EXTRACTED TEXT |
Segment Open

Jeffrey R. Holland, October 2007 General Conference
In the year A.D. 325 the Roman emperor Constantine convened the Council of Nicaea to address—among other things—the growing issue of God’s alleged “trinity in unity.” What emerged from the heated contentions of churchmen, philosophers, and ecclesiastical dignitaries came to be known (after another 125 years and three more major councils)4 as the Nicene Creed, with later reformulations such as the Athanasian Creed. These various evolutions and iterations of creeds—and others to come over the centuries—declared the Father, Son, and Holy Ghost to be abstract, absolute, transcendent, immanent, consubstantial, coeternal, and unknowable, without body, parts, or passions and dwelling outside space and time. In such creeds all three members are separate persons, but they are a single being, the oft-noted “mystery of the trinity.” They are three distinct persons, yet not three Gods but one. All three persons are incomprehensible, yet it is one God who is incomprehensible.
We agree with our critics on at least that point—that such a formulation for divinity is truly incomprehensible. With such a confusing definition of God being imposed upon the church, little wonder that a fourth-century monk cried out, “Woe is me! They have taken my God away from me, … and I know not whom to adore or to address.”5 How are we to trust, love, worship, to say nothing of strive to be like, One who is incomprehensible and unknowable? What of Jesus’s prayer to His Father in Heaven that “this is life eternal, that they might know thee the only true God, and Jesus Christ, whom thou hast sent”?



It is not our purpose to demean any person’s belief nor the doctrine of any religion. We extend to all the same respect for their doctrine that we are asking for ours.
You bet, Jeff! That's why faithful Latter-day Saints like Why Me love it when you say everyone else's concept of Deity makes no sense at all, but you have a conniption if anyone says anything less than respectful about the Mormon Man-God and his Eternal Pyramid Scheme from the Starbase Kolob! Right, Why Me? You're darn tootin' right! Ha ha ha! Boy, this mocking other people's religions is a laff riot!

Segment Closed

INSTRUCTION A | Retype the Council of Nicaea excerpt word for word, everything from "It is not our" down to "a laff riot!".
INSTRUCTION B | Decide whether each statement agrees with the Council of Nicaea excerpt, answering yes or no and quoting the deciding words: (i) Constantine convened the Council of Nicaea in A.D. 325; (ii) the Nicene Creed took its known form at that first council, with no later councils involved; (iii) the fourth-century monk said he still knew whom to adore.
The lines that follow this text are not needed for anything here.

COLLECTED DATA |
Segment Open

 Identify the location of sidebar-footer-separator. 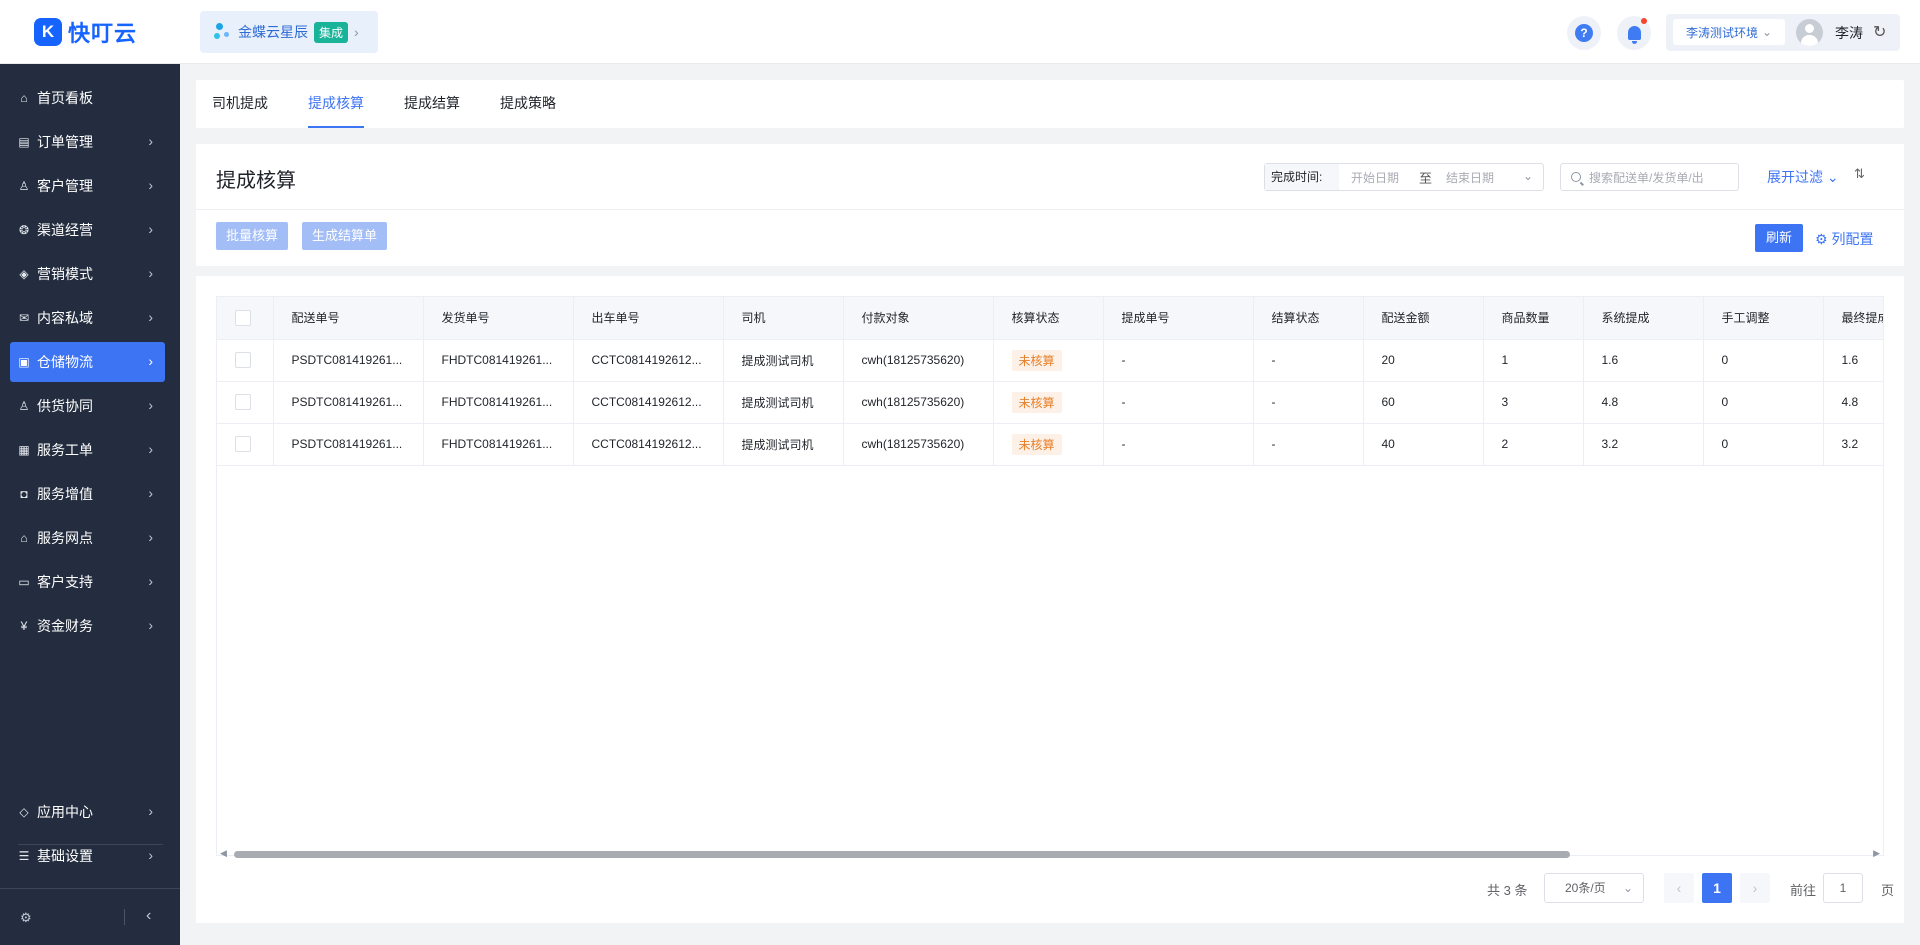
(124, 917).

Segment Closed

EXERCISE ANSWER A |
It is not our purpose to demean any person’s belief nor the doctrine of any religion. We extend to all the same respect for their doctrine that we are asking for ours.
You bet, Jeff! That's why faithful Latter-day Saints like Why Me love it when you say everyone else's concept of Deity makes no sense at all, but you have a conniption if anyone says anything less than respectful about the Mormon Man-God and his Eternal Pyramid Scheme from the Starbase Kolob! Right, Why Me? You're darn tootin' right! Ha ha ha! Boy, this mocking other people's religions is a laff riot!

EXERCISE ANSWER B |
(i) Yes: "In the year A.D. 325 the Roman emperor Constantine convened the Council of Nicaea"
(ii) No: "after another 125 years and three more major councils"
(iii) No: "I know not whom to adore or to address."